Wednesday, November 9, 2022

Methodological Recommendations for Studies on the Daily Life Implementation of Implantable Communication-Brain–Computer Interfaces for Individuals With Locked-in Syndrome

 

If you present to the hospital with locked-in syndrome you better hope your doctors are sufficiently knowledgeable about it to recognize your consciousness inside. Or you'll have to wait on having this type of stroke until your medical staff knows how to treat it.
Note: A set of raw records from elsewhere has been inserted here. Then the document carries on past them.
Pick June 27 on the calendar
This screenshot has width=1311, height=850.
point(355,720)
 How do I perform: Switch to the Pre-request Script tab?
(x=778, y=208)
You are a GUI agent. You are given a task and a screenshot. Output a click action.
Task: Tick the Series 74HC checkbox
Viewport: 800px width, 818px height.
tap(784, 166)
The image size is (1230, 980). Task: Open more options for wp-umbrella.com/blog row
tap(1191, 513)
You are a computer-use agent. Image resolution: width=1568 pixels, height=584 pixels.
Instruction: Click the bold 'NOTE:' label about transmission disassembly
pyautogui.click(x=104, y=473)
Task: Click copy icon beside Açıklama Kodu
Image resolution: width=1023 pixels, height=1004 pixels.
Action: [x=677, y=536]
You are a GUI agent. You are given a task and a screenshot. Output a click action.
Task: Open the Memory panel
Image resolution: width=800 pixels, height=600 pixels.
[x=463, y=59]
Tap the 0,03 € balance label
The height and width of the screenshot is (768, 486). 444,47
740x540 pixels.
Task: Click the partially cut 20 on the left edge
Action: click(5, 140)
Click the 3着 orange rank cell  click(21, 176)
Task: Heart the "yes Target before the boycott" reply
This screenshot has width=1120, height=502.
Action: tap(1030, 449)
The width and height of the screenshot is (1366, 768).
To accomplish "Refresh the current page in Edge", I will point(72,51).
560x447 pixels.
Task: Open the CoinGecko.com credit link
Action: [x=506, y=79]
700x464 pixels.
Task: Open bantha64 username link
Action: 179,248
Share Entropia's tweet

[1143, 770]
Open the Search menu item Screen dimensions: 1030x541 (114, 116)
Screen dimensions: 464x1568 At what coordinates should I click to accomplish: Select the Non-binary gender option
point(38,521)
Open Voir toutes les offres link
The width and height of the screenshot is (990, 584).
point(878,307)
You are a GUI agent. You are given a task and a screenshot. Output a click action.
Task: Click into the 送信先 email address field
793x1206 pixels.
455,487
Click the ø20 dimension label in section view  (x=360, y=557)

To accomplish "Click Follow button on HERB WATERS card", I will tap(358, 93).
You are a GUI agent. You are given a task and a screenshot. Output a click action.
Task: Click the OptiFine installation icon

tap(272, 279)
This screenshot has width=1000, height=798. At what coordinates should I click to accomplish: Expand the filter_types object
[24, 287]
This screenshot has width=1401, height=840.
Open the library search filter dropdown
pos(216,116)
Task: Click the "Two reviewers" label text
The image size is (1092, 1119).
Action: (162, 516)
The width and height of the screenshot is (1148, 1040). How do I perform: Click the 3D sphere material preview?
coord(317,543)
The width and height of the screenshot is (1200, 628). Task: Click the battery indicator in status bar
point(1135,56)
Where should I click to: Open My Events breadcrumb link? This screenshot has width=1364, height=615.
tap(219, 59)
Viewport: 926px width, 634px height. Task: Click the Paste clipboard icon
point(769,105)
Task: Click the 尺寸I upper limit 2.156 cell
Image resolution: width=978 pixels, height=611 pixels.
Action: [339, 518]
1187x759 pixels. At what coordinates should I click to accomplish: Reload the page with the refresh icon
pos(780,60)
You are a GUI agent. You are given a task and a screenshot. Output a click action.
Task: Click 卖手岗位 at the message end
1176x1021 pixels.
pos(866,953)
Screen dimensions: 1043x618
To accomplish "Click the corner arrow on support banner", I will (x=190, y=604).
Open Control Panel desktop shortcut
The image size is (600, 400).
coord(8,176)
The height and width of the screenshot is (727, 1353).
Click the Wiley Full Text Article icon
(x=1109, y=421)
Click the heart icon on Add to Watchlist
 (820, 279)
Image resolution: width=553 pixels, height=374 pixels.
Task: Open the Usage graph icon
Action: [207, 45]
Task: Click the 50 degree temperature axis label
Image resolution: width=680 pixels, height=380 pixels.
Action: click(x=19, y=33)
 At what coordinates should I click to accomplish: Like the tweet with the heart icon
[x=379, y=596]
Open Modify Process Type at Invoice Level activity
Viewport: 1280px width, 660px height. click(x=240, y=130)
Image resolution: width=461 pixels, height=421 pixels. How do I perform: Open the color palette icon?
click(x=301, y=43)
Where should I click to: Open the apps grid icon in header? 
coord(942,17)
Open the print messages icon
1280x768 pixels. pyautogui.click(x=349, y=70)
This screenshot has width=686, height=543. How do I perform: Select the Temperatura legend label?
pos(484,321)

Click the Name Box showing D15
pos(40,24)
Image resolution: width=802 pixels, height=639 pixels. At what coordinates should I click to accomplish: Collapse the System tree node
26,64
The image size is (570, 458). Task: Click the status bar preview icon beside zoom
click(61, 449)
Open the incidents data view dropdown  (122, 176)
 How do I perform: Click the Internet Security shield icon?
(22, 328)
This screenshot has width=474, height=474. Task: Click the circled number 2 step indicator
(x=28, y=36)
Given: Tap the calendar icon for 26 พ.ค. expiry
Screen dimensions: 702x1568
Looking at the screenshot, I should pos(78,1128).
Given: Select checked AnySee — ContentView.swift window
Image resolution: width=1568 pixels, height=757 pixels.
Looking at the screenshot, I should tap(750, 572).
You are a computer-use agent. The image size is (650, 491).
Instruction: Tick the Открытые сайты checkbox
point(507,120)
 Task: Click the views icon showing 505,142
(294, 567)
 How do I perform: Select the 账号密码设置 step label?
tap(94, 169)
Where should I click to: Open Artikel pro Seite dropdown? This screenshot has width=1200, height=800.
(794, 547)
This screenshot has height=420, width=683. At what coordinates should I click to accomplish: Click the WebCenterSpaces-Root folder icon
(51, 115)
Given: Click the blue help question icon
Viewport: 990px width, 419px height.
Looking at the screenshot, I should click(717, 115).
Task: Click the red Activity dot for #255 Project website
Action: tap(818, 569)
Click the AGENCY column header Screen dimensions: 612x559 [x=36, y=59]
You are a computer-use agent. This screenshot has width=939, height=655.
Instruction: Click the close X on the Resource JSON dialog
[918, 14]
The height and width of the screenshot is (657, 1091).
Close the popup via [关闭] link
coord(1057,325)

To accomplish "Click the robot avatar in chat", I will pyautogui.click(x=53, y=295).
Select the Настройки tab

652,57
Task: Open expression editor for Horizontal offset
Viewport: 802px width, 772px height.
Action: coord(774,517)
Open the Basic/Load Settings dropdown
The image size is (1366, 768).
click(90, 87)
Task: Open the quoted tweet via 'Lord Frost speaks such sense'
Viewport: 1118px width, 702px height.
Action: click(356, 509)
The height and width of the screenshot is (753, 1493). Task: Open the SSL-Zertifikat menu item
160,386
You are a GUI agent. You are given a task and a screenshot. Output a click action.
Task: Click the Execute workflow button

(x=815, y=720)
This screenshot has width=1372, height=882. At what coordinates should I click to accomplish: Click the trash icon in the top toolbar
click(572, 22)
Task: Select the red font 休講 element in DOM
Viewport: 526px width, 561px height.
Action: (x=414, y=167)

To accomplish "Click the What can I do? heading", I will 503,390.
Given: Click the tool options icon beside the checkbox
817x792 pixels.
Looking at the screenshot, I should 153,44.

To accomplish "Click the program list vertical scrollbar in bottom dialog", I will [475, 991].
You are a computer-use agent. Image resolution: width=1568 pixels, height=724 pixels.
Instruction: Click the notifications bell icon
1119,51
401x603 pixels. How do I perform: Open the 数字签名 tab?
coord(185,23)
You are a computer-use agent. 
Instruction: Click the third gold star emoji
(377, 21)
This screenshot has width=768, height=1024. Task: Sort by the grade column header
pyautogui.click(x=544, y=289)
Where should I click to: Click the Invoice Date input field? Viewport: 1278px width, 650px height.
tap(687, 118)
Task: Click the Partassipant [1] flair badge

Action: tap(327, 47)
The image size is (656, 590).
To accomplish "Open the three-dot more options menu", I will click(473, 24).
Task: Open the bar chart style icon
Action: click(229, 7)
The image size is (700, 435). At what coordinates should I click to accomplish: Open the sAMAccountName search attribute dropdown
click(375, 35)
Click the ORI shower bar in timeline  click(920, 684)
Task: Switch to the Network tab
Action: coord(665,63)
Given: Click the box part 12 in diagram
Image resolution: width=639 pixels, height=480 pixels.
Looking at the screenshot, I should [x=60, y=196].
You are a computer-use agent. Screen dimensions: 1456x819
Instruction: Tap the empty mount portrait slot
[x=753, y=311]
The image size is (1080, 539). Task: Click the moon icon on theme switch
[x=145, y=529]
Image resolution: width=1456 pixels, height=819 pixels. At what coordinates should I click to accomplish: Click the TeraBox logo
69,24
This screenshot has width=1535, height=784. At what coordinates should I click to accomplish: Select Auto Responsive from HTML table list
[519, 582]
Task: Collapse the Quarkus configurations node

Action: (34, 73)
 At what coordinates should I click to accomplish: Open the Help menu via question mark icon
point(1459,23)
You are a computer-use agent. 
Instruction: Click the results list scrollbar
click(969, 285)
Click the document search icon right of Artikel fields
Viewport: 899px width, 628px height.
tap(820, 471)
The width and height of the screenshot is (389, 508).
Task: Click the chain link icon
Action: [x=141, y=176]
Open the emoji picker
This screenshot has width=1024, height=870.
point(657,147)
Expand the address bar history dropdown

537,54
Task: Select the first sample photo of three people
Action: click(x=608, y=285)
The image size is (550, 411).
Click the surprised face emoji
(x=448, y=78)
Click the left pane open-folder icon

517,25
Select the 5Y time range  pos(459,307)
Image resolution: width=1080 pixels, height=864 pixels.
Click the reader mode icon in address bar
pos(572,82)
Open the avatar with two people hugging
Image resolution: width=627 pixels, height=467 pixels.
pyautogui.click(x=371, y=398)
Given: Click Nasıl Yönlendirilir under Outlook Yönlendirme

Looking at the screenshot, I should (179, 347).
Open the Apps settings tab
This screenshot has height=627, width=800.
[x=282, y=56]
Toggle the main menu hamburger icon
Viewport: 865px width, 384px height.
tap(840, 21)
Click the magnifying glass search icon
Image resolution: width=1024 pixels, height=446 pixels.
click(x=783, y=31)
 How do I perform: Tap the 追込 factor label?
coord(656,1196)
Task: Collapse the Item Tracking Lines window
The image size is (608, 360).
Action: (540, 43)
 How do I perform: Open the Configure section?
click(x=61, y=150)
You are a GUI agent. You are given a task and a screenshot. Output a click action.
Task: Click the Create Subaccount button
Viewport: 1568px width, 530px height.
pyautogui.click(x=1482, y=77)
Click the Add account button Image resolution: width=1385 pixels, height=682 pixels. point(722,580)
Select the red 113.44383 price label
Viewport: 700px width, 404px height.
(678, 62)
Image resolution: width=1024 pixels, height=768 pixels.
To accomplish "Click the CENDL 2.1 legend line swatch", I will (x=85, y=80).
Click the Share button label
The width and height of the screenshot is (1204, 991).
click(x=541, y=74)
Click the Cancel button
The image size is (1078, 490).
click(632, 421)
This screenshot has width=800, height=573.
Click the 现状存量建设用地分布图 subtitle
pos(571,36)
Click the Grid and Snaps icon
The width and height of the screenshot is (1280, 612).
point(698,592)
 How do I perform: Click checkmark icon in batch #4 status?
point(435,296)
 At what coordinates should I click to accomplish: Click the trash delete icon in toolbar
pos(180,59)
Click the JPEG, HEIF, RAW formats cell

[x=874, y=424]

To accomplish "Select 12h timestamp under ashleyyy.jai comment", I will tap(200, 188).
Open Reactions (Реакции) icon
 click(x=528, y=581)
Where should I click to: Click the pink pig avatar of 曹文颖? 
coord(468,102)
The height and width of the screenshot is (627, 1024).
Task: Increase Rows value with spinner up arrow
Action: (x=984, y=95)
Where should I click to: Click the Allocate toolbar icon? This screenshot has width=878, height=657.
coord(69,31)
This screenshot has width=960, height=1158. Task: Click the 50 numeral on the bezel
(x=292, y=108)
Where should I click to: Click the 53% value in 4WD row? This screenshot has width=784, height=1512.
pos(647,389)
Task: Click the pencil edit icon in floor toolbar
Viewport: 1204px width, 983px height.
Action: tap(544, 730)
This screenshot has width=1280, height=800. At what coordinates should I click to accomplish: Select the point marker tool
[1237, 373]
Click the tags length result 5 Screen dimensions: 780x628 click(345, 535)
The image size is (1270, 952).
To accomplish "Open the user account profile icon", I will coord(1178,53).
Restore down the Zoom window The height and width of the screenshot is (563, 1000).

Methodological Recommendations for Studies on the Daily Life Implementation of Implantable Communication-Brain–Computer Interfaces for Individuals With Locked-in Syndrome

Abstract

Implantable brain–computer interfaces (BCIs) promise to be a viable means to restore communication in individuals with locked-in syndrome (LIS). In 2016, we presented the world-first fully implantable BCI system that uses subdural electrocorticography electrodes to record brain signals and a subcutaneous amplifier to transmit the signals to the outside world, and that enabled an individual with LIS to communicate via a tablet computer by selecting icons in spelling software. For future clinical implementation of implantable communication-BCIs, however, much work is still needed, for example, to validate these systems in daily life settings with more participants, and to improve the speed of communication. We believe the design and execution of future studies on these and other topics may benefit from the experience we have gained. Therefore, based on relevant literature and our own experiences, we here provide an overview of procedures, as well as recommendations, for recruitment, screening, inclusion, imaging, hospital admission, implantation, training, and support of participants with LIS, for studies on daily life implementation of implantable communication-BCIs. With this article, we not only aim to inform the BCI community about important topics of concern, but also hope to contribute to improved methodological standardization of implantable BCI research.